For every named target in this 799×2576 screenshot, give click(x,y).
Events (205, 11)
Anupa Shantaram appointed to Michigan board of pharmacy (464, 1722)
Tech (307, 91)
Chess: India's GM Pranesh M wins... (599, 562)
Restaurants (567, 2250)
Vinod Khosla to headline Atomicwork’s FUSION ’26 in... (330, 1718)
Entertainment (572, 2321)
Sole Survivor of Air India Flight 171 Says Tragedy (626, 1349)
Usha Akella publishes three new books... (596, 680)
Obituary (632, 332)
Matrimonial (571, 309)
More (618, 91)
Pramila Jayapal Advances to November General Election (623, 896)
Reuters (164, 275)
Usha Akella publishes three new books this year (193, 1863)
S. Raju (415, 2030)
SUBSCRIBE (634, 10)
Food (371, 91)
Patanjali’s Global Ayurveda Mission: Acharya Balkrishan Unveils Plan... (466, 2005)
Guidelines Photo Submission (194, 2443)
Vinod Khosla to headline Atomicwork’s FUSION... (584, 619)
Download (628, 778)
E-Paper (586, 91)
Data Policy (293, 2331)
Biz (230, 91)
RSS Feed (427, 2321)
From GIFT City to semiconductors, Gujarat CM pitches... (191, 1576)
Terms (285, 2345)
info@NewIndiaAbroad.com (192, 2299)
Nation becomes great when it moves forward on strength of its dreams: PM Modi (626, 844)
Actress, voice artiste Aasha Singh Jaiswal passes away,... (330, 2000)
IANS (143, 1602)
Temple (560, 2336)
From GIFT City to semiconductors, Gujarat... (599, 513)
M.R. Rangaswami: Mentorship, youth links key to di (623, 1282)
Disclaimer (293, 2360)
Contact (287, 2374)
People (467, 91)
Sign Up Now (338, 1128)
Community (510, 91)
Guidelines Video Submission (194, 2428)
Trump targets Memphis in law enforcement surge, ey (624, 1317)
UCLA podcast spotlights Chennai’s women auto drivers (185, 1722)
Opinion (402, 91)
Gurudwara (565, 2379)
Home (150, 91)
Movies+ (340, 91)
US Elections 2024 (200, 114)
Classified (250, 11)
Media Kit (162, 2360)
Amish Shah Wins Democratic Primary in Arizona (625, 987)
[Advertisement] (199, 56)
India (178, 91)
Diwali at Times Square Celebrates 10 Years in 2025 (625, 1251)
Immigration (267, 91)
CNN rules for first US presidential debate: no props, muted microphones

● ● ● ● ●

WORK REQUIRED »
Repeat every record, exactly as written.

TASK RESPONSE »
For every named target in this 799×2576 screenshot, give click(x,y).
Events (205, 11)
Anupa Shantaram appointed to Michigan board of pharmacy (464, 1722)
Tech (307, 91)
Chess: India's GM Pranesh M wins... (599, 562)
Restaurants (567, 2250)
Vinod Khosla to headline Atomicwork’s FUSION ’26 in... (330, 1718)
Entertainment (572, 2321)
Sole Survivor of Air India Flight 171 Says Tragedy (626, 1349)
Usha Akella publishes three new books... (596, 680)
Obituary (632, 332)
Matrimonial (571, 309)
More (618, 91)
Pramila Jayapal Advances to November General Election (623, 896)
Reuters (164, 275)
Usha Akella publishes three new books this year (193, 1863)
S. Raju (415, 2030)
SUBSCRIBE (634, 10)
Food (371, 91)
Patanjali’s Global Ayurveda Mission: Acharya Balkrishan Unveils Plan... (466, 2005)
Guidelines Photo Submission (194, 2443)
Vinod Khosla to headline Atomicwork’s FUSION... (584, 619)
Download (628, 778)
E-Paper (586, 91)
Data Policy (293, 2331)
Biz (230, 91)
RSS Feed (427, 2321)
From GIFT City to semiconductors, Gujarat CM pitches... (191, 1576)
Terms (285, 2345)
info@NewIndiaAbroad.com (192, 2299)
Nation becomes great when it moves forward on strength of its dreams: PM Modi (626, 844)
Actress, voice artiste Aasha Singh Jaiswal passes away,... (330, 2000)
IANS (143, 1602)
Temple (560, 2336)
From GIFT City to semiconductors, Gujarat... (599, 513)
M.R. Rangaswami: Mentorship, youth links key to di (623, 1282)
Disclaimer (293, 2360)
Contact (287, 2374)
People (467, 91)
Sign Up Now (338, 1128)
Community (510, 91)
Guidelines Video Submission (194, 2428)
Trump targets Memphis in law enforcement surge, ey (624, 1317)
UCLA podcast spotlights Chennai’s women auto drivers (185, 1722)
Opinion (402, 91)
Gurudwara (565, 2379)
Home (150, 91)
Movies+ (340, 91)
US Elections 2024 (200, 114)
Classified (250, 11)
Media Kit (162, 2360)
Amish Shah Wins Democratic Primary in Arizona (625, 987)
[Advertisement] (199, 56)
India (178, 91)
Diwali at Times Square Celebrates 10 Years in 2025 (625, 1251)
Immigration (267, 91)
CNN rules for first US presidential debate: no props, muted microphones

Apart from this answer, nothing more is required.